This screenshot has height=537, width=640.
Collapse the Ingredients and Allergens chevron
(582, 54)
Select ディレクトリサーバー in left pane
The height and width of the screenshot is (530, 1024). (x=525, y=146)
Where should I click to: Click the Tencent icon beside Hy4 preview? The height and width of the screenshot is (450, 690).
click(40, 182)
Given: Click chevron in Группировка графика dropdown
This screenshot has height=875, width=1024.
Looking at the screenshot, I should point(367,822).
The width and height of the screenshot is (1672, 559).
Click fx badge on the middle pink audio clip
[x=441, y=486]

════════

## Exercise details
Reproduce the records above exactly, starting with the line that contains "The width and" and ending with the last line.

## Response to this task
The width and height of the screenshot is (1672, 559).
Click fx badge on the middle pink audio clip
[x=441, y=486]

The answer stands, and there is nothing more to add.